The object of this thesis was to investigate the inhibition mechanism of N,N-dibenzylhydroxylamine (DBHA) and 2,5-di-tert-butyl-1,4-benzoquinone (2,5-DTBBQ) mixture towards auto-initiated styrene polymerisation. This non-toxic composition represents a valid alternative to the quite efficient, but harmful 2,4-di-nitro-6-sec-butyl phenol.
A dilatometry study revealed that DBHA/2,5-DTBBQ mixture shows synergism, therefore in order to decipher its mechanism of inhibition, the inhibitors were first investigated individually and then together.

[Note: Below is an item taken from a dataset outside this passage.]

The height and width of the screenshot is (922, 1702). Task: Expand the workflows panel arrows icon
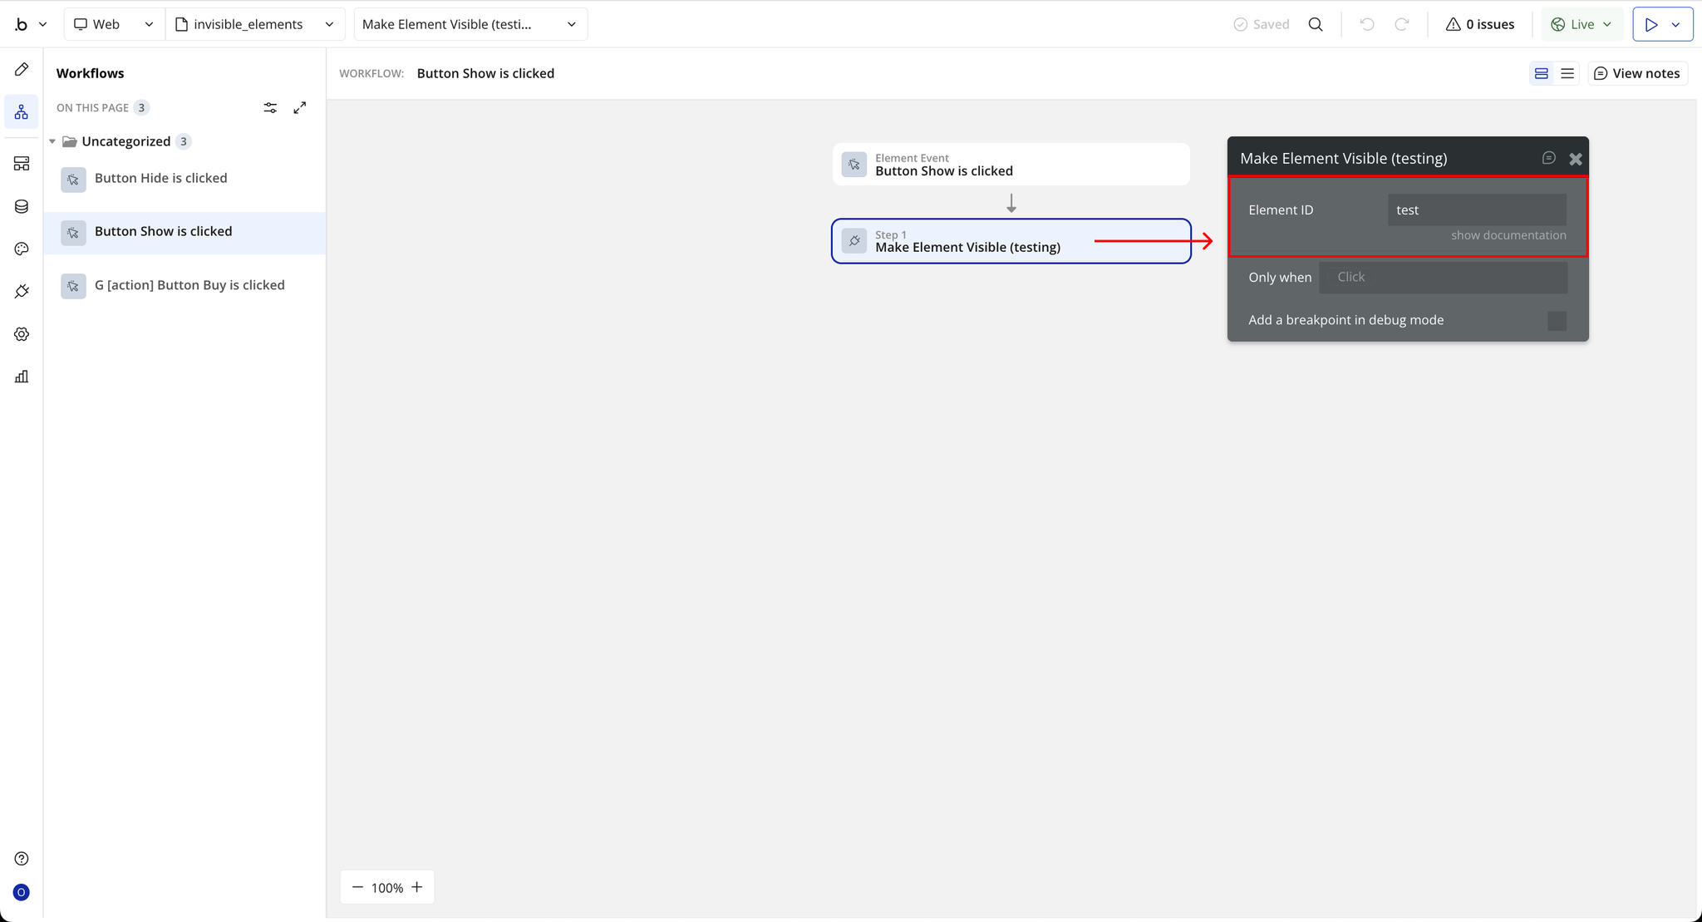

DBHA is a good inhibitor only in oxygenated systems. The main mechanism of inhibition of DBHA is the quenching of peroxyl radicals at the end of the propagating chains by hydrogen abstraction. In the presence of oxygen N,N-dibenzylnitroxide also contributes to the inhibition to some extent.
During the inhibition of styrene with DBHA/2,5-DTBBQ, 2,5-DTBBQ is reduced to 2,5-di-tert-butyl-hydroquinone (2,5-DTBHQ). Dilatometry study revealed that the 2,5-DTBHQ/2,5-DTBBQ mixture shows a limited retardation towards the styrene polymerisation. The ability of these compounds to stop propagation radicals by addition reactions was ruled out, since no addition products were detected.
Product analysis of the inhibition of styrene polymerization in the presence of DBHA and 2,5-DTBBQ allowed the detection of a few compounds, which were tested by dilatometry either singularly or as a mixture. This approach provides a way to rule out several molecules as responsible for the synergism of DBHA-2,5-DTBBQ. N,N-Dibenzylnitroxide is formed during the inhibition, and a combination of dilatometry and EPR analyses revealed a correlation between its concentration in the mixture and inhibition time. N,N-Dibenzylnitroxide is likely to be involved in the inhibition but not in the retardation. UV-Vis study confirmed that DBHA and 2,5-DTBBQ form a charge transfer complex, and its role in the inhibition and retardation cannot be excluded.